Rewrite the stretch from the start of the entries through the line containing "pyautogui.click(x=45, y=164)", both ends included. Keep the requests and raise every click coordinate in the answers by 43.
** BEGIN **
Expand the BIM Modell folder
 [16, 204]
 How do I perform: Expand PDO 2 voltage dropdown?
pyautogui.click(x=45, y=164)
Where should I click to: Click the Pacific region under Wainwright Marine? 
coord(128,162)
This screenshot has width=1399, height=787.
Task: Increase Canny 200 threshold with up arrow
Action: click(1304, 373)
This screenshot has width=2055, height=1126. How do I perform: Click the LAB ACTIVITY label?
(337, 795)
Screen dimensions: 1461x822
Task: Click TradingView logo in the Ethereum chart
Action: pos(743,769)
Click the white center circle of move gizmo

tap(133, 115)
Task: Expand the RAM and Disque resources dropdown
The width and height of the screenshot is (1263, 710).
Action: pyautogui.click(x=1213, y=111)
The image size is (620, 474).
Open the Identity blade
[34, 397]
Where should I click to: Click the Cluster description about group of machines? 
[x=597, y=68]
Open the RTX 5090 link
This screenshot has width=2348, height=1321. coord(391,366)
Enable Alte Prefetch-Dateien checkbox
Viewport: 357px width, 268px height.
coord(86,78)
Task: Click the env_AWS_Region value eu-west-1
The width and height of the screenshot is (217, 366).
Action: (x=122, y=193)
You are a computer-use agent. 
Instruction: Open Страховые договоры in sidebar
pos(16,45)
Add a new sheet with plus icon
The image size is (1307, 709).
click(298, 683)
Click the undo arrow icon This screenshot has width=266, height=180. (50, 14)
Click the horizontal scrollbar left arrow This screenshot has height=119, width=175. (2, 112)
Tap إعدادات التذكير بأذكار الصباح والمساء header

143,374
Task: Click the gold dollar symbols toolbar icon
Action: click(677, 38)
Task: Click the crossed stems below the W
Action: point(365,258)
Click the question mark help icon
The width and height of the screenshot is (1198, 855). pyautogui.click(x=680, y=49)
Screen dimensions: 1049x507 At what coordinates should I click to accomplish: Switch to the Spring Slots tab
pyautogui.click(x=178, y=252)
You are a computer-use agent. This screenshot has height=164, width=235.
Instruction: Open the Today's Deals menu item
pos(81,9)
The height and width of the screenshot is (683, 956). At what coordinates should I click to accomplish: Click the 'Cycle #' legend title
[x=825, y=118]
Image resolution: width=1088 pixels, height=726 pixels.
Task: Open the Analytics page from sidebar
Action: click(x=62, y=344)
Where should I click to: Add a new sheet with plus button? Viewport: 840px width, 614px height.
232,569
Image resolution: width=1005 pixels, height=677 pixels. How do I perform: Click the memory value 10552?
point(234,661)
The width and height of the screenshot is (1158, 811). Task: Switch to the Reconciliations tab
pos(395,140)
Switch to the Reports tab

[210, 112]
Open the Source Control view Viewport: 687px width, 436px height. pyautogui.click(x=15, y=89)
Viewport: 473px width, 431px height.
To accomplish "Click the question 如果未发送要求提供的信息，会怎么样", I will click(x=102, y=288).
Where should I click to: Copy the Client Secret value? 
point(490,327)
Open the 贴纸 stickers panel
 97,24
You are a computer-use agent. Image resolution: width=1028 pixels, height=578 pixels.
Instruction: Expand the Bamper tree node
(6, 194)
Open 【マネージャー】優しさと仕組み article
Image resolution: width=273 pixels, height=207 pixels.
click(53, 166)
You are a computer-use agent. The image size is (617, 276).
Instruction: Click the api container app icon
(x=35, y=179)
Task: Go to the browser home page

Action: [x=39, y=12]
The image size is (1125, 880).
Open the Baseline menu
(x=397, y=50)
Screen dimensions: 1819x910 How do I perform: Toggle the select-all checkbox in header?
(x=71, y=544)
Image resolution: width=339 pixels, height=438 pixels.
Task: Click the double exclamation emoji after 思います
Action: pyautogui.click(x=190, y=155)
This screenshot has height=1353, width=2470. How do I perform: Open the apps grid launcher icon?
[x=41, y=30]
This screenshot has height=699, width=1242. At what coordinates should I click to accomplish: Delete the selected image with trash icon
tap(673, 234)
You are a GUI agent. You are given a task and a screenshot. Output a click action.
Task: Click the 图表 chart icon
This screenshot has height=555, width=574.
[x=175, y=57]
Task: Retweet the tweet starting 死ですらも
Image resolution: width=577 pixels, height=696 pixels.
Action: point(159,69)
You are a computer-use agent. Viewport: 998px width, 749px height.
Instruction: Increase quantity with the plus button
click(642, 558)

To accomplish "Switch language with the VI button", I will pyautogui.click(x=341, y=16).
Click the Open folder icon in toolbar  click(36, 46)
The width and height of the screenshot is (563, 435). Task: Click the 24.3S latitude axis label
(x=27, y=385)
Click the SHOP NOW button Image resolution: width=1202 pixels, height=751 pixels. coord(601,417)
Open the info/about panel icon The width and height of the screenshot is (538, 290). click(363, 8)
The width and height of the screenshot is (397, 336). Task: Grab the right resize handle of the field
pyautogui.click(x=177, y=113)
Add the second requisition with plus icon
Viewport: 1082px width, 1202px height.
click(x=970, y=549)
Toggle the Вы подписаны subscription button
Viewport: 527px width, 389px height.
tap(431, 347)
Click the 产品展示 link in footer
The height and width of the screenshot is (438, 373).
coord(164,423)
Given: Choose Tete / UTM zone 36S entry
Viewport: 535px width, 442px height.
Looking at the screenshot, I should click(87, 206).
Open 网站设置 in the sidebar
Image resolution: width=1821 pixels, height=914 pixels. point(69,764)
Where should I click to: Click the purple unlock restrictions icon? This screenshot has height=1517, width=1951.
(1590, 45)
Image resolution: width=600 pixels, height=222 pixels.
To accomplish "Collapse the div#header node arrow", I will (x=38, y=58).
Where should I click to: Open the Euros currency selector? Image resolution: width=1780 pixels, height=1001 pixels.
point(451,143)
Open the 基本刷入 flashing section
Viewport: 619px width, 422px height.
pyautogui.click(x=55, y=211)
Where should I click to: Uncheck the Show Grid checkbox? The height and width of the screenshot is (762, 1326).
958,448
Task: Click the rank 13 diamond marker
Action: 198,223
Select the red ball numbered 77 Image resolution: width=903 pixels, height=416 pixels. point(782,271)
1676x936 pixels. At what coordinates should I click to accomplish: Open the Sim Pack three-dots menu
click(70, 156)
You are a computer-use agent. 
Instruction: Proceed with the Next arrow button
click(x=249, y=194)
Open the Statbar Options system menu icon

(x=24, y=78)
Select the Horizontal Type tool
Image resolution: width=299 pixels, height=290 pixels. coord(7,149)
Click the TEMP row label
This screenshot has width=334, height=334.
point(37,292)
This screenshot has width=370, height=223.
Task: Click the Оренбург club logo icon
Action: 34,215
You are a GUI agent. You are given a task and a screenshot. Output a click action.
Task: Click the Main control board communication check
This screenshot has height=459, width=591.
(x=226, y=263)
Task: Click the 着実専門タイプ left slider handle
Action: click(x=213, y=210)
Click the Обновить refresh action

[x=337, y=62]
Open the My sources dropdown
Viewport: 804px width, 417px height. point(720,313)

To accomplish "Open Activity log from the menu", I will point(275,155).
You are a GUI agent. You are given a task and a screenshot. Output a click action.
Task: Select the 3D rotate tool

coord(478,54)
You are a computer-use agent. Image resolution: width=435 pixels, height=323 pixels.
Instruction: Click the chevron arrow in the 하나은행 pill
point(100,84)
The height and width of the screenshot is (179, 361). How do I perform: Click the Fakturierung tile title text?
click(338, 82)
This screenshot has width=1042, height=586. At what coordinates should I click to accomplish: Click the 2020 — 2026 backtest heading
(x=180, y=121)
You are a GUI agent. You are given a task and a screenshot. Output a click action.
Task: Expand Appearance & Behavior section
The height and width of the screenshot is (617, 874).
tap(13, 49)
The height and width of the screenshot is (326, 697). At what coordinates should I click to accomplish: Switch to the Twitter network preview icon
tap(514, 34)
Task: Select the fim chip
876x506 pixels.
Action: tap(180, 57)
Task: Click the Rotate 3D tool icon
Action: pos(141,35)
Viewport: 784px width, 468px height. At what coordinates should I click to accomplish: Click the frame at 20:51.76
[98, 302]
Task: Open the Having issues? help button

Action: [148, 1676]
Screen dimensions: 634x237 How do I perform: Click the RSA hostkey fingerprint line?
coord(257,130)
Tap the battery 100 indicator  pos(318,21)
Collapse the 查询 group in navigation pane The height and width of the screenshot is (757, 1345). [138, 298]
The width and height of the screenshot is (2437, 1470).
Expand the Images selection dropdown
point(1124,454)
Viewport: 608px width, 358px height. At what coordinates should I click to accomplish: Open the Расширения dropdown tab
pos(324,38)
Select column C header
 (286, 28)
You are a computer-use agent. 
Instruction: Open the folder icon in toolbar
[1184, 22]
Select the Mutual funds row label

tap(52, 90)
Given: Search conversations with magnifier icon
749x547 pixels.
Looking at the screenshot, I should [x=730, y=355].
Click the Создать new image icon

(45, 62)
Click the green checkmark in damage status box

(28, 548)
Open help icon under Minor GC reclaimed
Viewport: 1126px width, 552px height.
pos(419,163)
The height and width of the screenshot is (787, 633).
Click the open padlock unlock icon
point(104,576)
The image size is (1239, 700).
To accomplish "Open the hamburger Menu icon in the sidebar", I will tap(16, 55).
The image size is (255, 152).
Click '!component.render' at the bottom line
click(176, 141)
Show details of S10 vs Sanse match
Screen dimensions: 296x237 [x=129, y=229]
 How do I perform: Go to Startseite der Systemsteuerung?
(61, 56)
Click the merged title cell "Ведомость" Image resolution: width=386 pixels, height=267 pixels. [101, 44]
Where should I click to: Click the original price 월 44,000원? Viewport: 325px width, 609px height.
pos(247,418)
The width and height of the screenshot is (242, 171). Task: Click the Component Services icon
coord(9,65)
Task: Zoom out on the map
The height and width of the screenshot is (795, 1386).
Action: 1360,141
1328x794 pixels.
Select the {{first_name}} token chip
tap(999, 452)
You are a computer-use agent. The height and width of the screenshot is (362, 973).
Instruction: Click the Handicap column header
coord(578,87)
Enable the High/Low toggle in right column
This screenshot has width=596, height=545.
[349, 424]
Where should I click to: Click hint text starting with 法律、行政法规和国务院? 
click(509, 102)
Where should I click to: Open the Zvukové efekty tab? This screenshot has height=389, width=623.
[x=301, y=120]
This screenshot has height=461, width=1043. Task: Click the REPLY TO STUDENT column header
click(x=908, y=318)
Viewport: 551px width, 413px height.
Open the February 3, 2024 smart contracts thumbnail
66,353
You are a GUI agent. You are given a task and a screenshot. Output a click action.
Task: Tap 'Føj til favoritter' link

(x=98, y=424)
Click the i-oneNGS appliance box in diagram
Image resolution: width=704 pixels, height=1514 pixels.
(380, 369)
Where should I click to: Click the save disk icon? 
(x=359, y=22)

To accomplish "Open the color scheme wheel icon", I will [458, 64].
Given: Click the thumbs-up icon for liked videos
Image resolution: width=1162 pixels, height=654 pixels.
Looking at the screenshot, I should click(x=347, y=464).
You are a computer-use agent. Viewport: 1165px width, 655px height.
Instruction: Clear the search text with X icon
** END **
Solution for this problem –
Expand the BIM Modell folder
 [59, 247]
 How do I perform: Expand PDO 2 voltage dropdown?
pyautogui.click(x=88, y=207)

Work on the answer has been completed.